# How to assign a Z Score for missing values

#### Jennifer Murphy

##### Member
This forum has been very helpful to me and my "peripheral" understanding of statistics. For that, I thank you all.

As a result of suggestions I received here, I have made good progress in my weighted rating project. The suggestion to use z scores was a game changer. I now have a way to transform almost any kind of rating to common scale. That allows me to combine them effectively.

I think I have just a couple of questions.

Here's a table with some sample ratings. There are 8 "products" (Col D) for which I have ratings in 4 categories: Price (E-G), Rtg (rating, H-J), MPG (miles/gallon, K-M), and dB (decibels, N-P). In each section, the z scores and Rankings are calculated. Above the table, is the Mean (4), Std Dev (5), Order (6, whether high or low values are best), and Weights (7) for each section. The Weights are not involved in this discussion.

The z scores are calculated by some Excel code I wrote.

Cols Q & R have the sums of the z scores and the associated rankings. Cols S & T have the means of the z scores and the associated rankings.

Question #1: Which is better? The sums (Q) or the means (S) of the z scores? They both result in the exact same ranking (R & T).
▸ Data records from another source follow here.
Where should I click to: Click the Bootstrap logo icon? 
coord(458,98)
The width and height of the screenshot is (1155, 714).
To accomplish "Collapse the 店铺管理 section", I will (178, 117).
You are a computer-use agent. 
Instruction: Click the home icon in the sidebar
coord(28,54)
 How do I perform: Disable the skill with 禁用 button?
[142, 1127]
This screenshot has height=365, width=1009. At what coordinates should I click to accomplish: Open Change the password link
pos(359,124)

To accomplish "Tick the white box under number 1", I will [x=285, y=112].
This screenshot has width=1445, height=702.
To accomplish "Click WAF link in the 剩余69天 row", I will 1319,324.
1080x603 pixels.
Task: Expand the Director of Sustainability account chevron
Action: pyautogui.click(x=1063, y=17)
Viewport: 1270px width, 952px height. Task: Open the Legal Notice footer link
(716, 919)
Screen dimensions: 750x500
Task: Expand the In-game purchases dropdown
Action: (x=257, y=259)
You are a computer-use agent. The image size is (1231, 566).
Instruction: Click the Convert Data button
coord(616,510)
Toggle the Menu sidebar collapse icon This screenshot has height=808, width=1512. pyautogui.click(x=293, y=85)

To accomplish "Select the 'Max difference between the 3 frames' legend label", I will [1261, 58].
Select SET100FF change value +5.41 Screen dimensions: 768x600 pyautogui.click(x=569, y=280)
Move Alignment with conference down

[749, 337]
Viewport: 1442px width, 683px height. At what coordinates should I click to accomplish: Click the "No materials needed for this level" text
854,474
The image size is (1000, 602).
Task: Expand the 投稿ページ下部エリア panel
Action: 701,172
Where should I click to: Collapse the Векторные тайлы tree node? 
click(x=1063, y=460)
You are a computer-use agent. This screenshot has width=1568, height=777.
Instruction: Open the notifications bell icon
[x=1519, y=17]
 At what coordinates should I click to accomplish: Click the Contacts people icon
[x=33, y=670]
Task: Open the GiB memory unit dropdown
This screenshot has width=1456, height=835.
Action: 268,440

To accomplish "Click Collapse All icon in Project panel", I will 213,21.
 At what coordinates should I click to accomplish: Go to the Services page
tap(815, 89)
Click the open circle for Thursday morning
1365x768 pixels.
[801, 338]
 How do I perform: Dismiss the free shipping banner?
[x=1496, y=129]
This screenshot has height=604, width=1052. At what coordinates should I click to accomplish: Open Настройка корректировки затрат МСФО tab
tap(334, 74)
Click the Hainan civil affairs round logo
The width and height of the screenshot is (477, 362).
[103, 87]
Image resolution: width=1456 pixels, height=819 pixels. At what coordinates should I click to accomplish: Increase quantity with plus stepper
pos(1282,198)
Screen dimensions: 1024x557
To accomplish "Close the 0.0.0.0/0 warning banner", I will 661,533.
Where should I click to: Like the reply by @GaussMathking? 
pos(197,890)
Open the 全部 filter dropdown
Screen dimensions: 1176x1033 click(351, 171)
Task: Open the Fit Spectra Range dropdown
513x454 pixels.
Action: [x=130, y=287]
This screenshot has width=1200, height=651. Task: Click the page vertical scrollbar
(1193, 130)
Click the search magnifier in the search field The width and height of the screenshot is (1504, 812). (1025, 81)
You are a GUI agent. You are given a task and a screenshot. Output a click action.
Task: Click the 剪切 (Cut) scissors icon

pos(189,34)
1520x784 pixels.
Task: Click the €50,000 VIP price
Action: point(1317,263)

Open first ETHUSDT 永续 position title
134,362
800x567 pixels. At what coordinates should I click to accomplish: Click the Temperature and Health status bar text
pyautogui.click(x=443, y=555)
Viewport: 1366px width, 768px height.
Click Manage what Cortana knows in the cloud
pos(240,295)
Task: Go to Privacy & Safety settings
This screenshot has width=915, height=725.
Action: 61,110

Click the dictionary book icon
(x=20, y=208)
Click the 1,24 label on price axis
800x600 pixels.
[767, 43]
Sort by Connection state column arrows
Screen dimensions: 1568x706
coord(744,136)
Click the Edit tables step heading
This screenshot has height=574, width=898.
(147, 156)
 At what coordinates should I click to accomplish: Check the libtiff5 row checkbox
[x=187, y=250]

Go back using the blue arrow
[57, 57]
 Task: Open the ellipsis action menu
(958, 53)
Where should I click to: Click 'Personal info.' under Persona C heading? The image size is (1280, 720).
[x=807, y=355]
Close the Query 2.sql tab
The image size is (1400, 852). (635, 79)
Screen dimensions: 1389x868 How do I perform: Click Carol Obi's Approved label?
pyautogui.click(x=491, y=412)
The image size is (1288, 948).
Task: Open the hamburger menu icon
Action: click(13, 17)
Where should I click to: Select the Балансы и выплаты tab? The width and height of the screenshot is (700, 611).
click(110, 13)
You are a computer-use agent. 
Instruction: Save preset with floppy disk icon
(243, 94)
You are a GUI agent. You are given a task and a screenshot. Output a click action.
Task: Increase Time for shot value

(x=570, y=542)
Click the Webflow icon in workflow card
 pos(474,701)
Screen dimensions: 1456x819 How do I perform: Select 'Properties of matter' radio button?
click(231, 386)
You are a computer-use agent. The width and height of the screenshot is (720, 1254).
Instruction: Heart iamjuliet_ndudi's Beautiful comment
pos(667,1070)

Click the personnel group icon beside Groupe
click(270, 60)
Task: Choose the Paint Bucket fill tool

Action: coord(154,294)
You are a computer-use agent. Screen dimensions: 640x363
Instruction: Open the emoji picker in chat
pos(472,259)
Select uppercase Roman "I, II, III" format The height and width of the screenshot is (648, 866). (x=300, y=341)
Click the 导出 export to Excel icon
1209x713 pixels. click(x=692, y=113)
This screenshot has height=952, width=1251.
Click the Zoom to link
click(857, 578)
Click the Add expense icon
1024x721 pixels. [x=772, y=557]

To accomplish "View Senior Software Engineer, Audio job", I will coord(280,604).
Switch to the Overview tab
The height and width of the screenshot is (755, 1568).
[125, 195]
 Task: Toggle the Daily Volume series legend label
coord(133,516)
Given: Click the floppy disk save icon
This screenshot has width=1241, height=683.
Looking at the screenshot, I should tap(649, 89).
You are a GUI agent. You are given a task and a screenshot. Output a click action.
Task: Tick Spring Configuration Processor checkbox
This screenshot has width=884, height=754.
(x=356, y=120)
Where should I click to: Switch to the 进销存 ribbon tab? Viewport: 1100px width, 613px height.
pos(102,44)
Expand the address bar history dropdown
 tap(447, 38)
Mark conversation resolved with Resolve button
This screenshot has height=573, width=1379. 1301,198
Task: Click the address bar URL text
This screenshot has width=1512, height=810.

The sum shows more spreadout scores. The mean shows a more compact set of scores.

The rest of the tables show what happens when there are missing values, which is very common. My other question is what is the best way to handle missing values.

In this cirst example, I deleted the Price value for Product C (E30). This does not change the ranking within that section and makes only minimal changes in the overall rankings, 2 move up 1 and 2 move down 1.

In this exmple, I delete 4 values in the Rtg section. This has moderate impact on the rankings within the section. In the overall rankings, one product moved up 3 levels, the rest only moved 1 level.

In this example, I delete 4 values in the MPG section. As above, this causes moderate changes in the section rankings. In the overall rankings, every product moved, but only by 1 or 2 levels.

In this example, I delete all but the top 2 values in the dB section. This causes the second best value to drop to last in that section. It only loses 2 positions in the overall rankings, but every other product moved and most by 2 or 3 levels.

I have one more example where I combine all of these deletions, but the forum software will only allow me five attachments, so I'll post it in a reply.

#### Jennifer Murphy

##### Member
Here is that last table where I delete all of the values in all of the examples in the original post. Now there is quite a bit of movement in the overall rankings.

My question is, what is the best way to handle missing values? Is it assigning them the average value, as I have done here or, on the assumption that most sources will tend to include values for the best products and that the ones missing tend to be the less good ones, assign them something less.

Here are some options I could think of:
1. Give them an average value as I have done here.
2. Give them the same value as the lowest value which I do have?
3. Give them a value that is slightly less than the lowest value which I do have? If so, how much lower?
4. Give them a value one std dev below the mean?
5. Something else?